According to Latitude, approximately 103,000 identification documents, 97% of which are copies of drivers’ licenses, were stolen from the first service provider. Less than 4% were copies of passports or passport numbers, while less than 1% were Medicare numbers. About 225,000 customer records were  pilfered from the second provider.

To prevent more data from being stolen, Latitude Financial revoked access to some customer-facing and internal systems. The company also said that it is working with the Australian Cyber Security Centre (ACSC), had alerted relevant law enforcement agencies, and worked with cyber security specialists to assist with their response regarding the breach.

Aside from these actions, Latitude Financial said that it was contacting customers affected by the attack. “Latitude apologises to the impacted customers and is taking immediate steps to contact them,” the company said in a statement to the ASX. In a later update, Latitude Financial said that they will help affected customers replace identification documents, where necessary, free of charge.

On March 28, Latitude Financial updated its data breach notification, which now says that there are 14 million affected individuals. Of these, 7.9 million Australian and New Zealand drivers’ licence numbers and 6.1 million records dating back to at least 2005 were taken by hackers. 

Latitude Financial is only one of the many companies that recently suffered a major data breach. Last September 2022, telecommunications firm Optus suffered a security incident that exposed 10 million customer accounts. The alleged hacker threatened to sell the data unless Optus paid US$1 million in cryptocurrency. However, they eventually dropped the threat and apologized for the issue they caused.

One month later, private health insurance provider Medibank suffered a similar incident where cyber criminals accessed the account details of 9.7 million current and former customers. This included claims data for 160,000 Medibank customers, 300,000 customers of its budget arm ahm, and 20,000 international clients.

What does the Latitude Financial data breach mean for you?

If you’re a Latitude Financial customer and received a notification from the company, this means that your data might have been affected. It’s also unclear if the ID numbers on the licence cards were accessed. If they were, the breach would be even more concerning.

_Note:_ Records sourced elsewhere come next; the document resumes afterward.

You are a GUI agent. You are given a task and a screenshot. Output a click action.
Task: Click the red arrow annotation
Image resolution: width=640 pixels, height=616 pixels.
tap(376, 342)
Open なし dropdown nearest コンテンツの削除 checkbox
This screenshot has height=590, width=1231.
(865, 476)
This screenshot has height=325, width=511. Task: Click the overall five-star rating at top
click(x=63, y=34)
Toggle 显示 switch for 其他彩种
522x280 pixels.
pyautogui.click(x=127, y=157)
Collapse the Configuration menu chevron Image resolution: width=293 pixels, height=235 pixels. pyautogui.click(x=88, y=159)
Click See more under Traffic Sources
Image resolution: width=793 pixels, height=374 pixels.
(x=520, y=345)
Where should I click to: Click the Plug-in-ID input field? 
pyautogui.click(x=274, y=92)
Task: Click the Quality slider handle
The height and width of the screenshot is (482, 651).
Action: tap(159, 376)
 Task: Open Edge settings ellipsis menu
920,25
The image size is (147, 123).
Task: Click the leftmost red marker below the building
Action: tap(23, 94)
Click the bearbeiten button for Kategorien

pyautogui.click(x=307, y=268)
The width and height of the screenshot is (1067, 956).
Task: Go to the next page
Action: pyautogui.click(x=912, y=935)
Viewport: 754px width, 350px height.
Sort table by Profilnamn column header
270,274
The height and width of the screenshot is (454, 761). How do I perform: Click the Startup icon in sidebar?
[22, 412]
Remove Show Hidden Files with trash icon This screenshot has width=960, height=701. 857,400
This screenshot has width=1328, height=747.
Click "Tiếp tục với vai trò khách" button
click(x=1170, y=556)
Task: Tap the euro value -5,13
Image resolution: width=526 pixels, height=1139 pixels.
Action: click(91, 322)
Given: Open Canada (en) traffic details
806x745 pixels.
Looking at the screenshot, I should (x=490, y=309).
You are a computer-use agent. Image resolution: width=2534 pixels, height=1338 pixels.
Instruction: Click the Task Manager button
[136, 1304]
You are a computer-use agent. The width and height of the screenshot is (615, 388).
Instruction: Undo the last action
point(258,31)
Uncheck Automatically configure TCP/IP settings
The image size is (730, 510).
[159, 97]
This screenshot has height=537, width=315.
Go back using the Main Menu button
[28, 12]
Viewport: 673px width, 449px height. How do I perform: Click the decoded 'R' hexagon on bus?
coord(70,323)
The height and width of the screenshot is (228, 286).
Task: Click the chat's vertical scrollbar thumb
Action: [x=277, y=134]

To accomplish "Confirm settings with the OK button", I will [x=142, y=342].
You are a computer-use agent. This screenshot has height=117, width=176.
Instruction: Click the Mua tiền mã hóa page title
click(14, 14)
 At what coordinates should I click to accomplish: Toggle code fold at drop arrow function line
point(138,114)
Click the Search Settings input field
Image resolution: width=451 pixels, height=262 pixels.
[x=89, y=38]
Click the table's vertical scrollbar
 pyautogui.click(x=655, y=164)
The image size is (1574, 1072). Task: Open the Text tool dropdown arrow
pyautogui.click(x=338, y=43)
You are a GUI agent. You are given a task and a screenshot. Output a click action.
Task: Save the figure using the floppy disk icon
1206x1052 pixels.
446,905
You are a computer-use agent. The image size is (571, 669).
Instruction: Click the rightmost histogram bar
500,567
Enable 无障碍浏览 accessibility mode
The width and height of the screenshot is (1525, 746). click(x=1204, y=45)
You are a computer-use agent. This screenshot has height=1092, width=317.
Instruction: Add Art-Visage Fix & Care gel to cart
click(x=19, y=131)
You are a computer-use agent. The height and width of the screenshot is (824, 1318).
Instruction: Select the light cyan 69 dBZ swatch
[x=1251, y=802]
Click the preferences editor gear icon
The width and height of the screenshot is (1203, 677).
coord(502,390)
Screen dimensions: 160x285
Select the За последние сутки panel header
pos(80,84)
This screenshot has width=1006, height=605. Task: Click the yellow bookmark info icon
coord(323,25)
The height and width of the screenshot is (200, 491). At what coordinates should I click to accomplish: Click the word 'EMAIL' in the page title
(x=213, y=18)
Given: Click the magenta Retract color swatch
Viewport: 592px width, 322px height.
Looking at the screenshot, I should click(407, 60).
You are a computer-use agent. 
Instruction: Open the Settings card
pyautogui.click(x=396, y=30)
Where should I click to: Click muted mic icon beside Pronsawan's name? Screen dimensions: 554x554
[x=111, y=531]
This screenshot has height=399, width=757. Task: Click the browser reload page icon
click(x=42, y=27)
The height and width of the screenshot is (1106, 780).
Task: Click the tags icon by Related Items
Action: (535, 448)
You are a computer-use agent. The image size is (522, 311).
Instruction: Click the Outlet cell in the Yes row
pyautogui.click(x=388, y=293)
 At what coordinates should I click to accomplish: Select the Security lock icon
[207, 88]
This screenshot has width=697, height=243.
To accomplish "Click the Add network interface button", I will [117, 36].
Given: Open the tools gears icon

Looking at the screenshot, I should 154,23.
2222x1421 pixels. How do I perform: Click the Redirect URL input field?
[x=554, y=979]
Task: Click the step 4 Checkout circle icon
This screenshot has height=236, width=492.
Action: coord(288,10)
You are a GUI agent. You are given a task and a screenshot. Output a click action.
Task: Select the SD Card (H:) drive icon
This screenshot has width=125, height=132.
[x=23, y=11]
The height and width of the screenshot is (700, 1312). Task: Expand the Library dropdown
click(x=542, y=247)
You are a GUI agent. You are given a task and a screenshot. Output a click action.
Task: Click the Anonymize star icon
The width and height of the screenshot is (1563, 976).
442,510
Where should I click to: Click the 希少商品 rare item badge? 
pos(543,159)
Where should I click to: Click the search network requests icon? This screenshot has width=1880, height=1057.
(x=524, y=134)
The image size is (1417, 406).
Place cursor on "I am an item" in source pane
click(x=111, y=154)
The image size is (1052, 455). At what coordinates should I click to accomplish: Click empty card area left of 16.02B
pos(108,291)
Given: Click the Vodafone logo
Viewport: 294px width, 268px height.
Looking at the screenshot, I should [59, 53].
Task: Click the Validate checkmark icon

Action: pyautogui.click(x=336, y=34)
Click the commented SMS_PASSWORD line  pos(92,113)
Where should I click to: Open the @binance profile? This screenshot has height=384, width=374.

This is because if cyber criminals get a copy of your licence cards, they could easily commit identity or financial theft. For example, they might use your personal data to open new credit accounts or apply for loans in your name and then leave you with an exorbitant bill and a damaged credit score. They could also use your driver’s license information for fraudulent activities such as creating fake IDs or selling your personal information on the dark web. This is why security experts call drivers’ licenses the “golden ticket” for criminals.

What can you do if you were affected by the breach?

It’s not too late to protect yourself if you were affected by the breach. Here are some steps you can take to ensure that threat actors cannot use your data against you:

Monitor your financial accounts

Keep a close eye on your bank accounts, credit cards, and other financial accounts linked to your personal information for any suspicious activity. For instance, you can set alerts to notify you of any transactions made using your debit or credit card. This way, if you notice any unauthorized activity, you can report the issue to your bank and block the transaction.

Change your passwords immediately

It’s possible that some of your passwords might have been affected by the breach. As such, it’s important to change all of your passwords immediately. Use strong and unique passwords for each account, and use password managers to keep track of them. This way, you can make sure that your accounts are secure without the need to remember all of your passwords.

Turn on multifactor authentication (MFA)

MFA requires users to present another proof of their identity aside from a username and password when accessing an account. This could be a fingerprint or facial scan, one-time PIN, or a security key. By turning on MFA, cyber criminals won’t be able to access your accounts and steal data even if they acquired your login credentials.

Be wary of phishing scams

Cyber criminals may use your stolen data to conduct phishing scams. For instance, they could send fraudulent emails or text messages that claim to be from a legitimate company to steal even more sensitive data. Therefore, avoid clicking on links or download attachments from unsolicited emails as much as possible.